## Directions for this task
Copy out the data below word for word, keeping every line unchanged.

## Data provided
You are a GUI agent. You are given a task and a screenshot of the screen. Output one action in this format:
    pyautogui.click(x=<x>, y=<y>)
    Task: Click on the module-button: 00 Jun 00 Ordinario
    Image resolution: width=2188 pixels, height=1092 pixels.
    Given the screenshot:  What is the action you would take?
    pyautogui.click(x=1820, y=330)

## Exercise solution
You are a GUI agent. You are given a task and a screenshot of the screen. Output one action in this format:
    pyautogui.click(x=<x>, y=<y>)
    Task: Click on the module-button: 00 Jun 00 Ordinario
    Image resolution: width=2188 pixels, height=1092 pixels.
    Given the screenshot:  What is the action you would take?
    pyautogui.click(x=1820, y=330)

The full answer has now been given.